池波いけなみさんはここのだとどういうパンが好き?」

「……割となんでも好きだよ」

「だよね。ここのパン美味しいもんね」


 少し近くに寄ってみると、困っている理由がわかった。

 接点の無い男子にいきなりこんな会話を振られても困るだろう。


「そ、そうだね。崎山君は?」

「僕はやっぱりハムカツサンドかな」

「う、うん。ハムカツサンドもいいよね」


 ぶっちゃけ明らかに口説こうとしている。

 旦那としては正直気分は微妙だ。

 しかし、強引なことしてるわけでもないしな。


「そうそう。ところで、最近出来た美味しいパン屋があるんだけど知ってる?」

「う、うん。確かクローンヌだったっけ?」


 あからさまに百合は戸惑ってるんだけど、相手は気づいた様子もない。

 ナンパ野郎だったら割って入るんだけど、悪気もなさそうなのが困りものだ。


「実はクローンヌで今度開店記念イベントやるんだ。知ってる?」

「う、ううん。それは知らなかったけど。開店記念ってどんなことやるの?」

「なんか知り合いのアーティスト呼んでライブとかやるんだって。面白いよね」


 見ていて少し痛々しくなってくる。


「そっかー。ちょっと後で調べてみるね」

「もし興味があったら池波さんも行ってみるといいよ」

「うん。教えてくれてありがとう」

「ところでさ。せっかくだし、LINEとかでもこう……」


 たぶん崎山は百合が既婚者なことを知らないんだろうけど。

 さすがにムカついて来たな。


「百合。
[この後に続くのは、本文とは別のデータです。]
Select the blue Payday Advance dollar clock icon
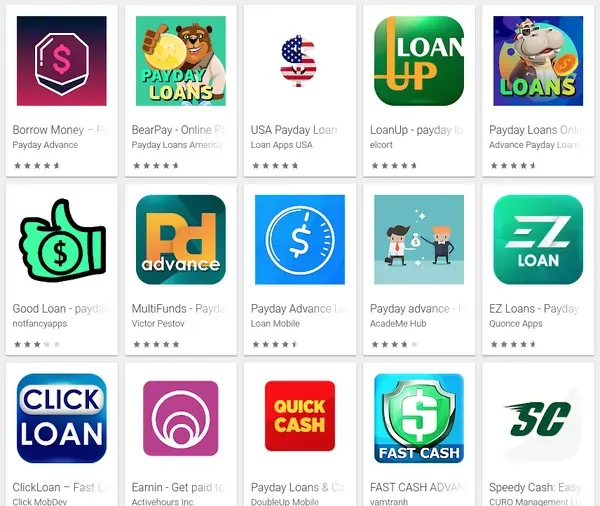600x506 pixels. (300, 240)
お待たせ」


 崎山との間に割って入る。


「修ちゃん、ちょっと遅いよ」

「悪い悪い。どれにするか迷ってたんだよ」

「いいけどね……って、ごめん。崎山君」


 どうにも気まずいな。


「えーと……二人はその……」

「ああ。百合は俺の嫁さんなんだよ」

「そうそう。早いけど学生結婚っていう感じ」


 嫁さん。学生結婚。

 その言葉を聞いた瞬間、崎山が押し黙る。


「そ、そっか。じゃあ、また後でね!」


 きっといたたまれなくなったんだろう。

 LINE交換を切り出すまでもなくトボトボと去って行った。


「はー。びっくりした」


 ほっと胸をなでおろしたうちの嫁。


「大学に入ってから露骨に口説かれたの初めてだよな」

「うん。でも、さすがに私でもわかっちゃった」

「なんていうか。俺たちの関係知らなかったんだろうけど……」

「あの流れだとちょっと言いづらいよね」


 あくまで構内で会った同期と雑談するという体だ。

 あからさまにお近づきになりたいというのはわかる。

 ただ、デートに誘われたとかでもない。

 そこで、相手が居ますからというのも言いづらかったに違いない。


「気にしない奴だったら、ズバッと会話打ち切れるだろうけどな」

「悪い人じゃなさそうだし、いきなり打ち切るのも悪い気がするんだよね」


 結構お人好しの部分もある百合だからなおさらだろう。


「ま、さっきので俺たちの関係もわかったっぽいし、今後は大丈夫だろ」

「そだね。高校の時だと皆私達のこと知ってから、あんまり無かったけど……」

「大学だと同期でもよく知らんやつ多いしな。百合はなんだかんだ可愛いし」

「可愛い、は嬉しいけど、なんだかんだ、はどういう意味?」


 じー、と少し不服そうな目で見つめられる。


「だって、お前突飛な行動するし、フリーダムだし」

「否定できない……」


 少しガクッと凹む俺の嫁さん。


「ま、そんなとこも含めて好きになったんだからさ」

「も、もう。嬉しいこと言ってくれちゃってー!」


 気がつくと身体を預けられていた。

 秋の涼しい空気に温かさが伝わって、なんだか落ち着く。


「温かい……」

「こういうのもたまにはいいもんだな」


 なんて、大学構内であることを忘れて抱き合っていた俺たちだけど。

 後日、どうなったかといえば。


「あんたたちが、粉クリの前で抱き合ってたって噂になってるわよ」


 冷たい視線で見据えるもう一人の幼馴染のゆう


「いくら大学だって言っても、状況は考えた方がいいと思うぞ?」


 そして、その彼氏である宗吾そうご


「百合だけならともかく、修二君までもなんて」

「いや、悪い。ちょっと今回は色々とな」


 口説いてる同期を見て胸がムカムカしたというのは少しはずい。


「ほんと、ますますバカ夫婦っぷりが加速してくわね」

「……」


 何も言えず縮こまった俺たち二人だった。